The Jim Henson Company produced this adaptation of the E Nesbit story and its not one of their better works. The film looks like any other children's book adaptation you can think of to the extent that you could probably inter-cut scenes from this film with any other similar children's film and not be able to tell the difference. Its not bad, but it doesn't have anything unique about it...
...well actually it does, It has two excellent performances that keep this film from sinking to the bottom of the children's film adaptation barrel. The first is Kenneth Branagh as they kids crazy Uncle Albert. he isn't in it all that much but while he's on screen he chews the scenery looking like a deranged Jim Broadbent. He is charmingly scatterbrained as a man who doesn't know what day it is and who wonders where last October went to.

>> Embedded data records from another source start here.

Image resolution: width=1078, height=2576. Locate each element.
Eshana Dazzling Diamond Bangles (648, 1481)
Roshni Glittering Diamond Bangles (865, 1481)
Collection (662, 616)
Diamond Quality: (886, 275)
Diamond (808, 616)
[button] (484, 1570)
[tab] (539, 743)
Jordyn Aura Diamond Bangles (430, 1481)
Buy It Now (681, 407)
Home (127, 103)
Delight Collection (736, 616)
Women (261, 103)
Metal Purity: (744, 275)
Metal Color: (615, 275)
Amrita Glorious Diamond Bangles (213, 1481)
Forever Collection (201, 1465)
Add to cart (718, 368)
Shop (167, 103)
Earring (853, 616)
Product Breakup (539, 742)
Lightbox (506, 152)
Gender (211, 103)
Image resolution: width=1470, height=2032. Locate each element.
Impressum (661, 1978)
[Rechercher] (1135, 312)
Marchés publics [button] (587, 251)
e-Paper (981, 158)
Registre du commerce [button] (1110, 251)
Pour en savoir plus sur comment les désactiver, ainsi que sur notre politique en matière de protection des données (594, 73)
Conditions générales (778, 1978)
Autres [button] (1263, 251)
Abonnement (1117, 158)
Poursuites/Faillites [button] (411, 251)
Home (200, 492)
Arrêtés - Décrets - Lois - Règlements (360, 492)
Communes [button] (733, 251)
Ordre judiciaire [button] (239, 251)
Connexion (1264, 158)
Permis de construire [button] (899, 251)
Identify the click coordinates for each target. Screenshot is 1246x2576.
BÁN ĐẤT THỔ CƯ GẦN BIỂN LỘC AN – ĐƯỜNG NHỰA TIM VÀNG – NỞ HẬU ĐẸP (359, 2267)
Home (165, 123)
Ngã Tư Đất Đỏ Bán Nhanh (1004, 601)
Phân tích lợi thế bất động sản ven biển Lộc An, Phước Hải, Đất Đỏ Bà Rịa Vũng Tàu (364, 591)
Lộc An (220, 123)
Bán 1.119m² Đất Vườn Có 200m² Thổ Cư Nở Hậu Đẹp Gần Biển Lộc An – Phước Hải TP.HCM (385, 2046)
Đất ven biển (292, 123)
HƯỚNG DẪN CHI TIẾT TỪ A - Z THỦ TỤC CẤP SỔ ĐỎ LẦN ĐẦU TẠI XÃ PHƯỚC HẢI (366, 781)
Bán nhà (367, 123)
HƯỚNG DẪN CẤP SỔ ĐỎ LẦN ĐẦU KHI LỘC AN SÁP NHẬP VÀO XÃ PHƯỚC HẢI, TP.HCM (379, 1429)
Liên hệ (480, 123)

The other joy is Eddie Izzard, in his best role to date as the voice of the sand fairy, the "It" of the title. This is Izzard at his free-form best as he bounces off the walls of sanity in a steady stream of nonsense. Izzard's portrayal is a kin to an evening of his best stand-up comedy but in the context of the story, where anything can and will come out of the mouth of a little creature with a mobile home. Its one of the funniest things I've seen on screen on long time and he's the real reason to see the film.
Over all a completely average children's film made more than watchable thanks to Eddie Izzard's vocal performance as It. Worth a rental or a viewing on cable, especially if you're a fan.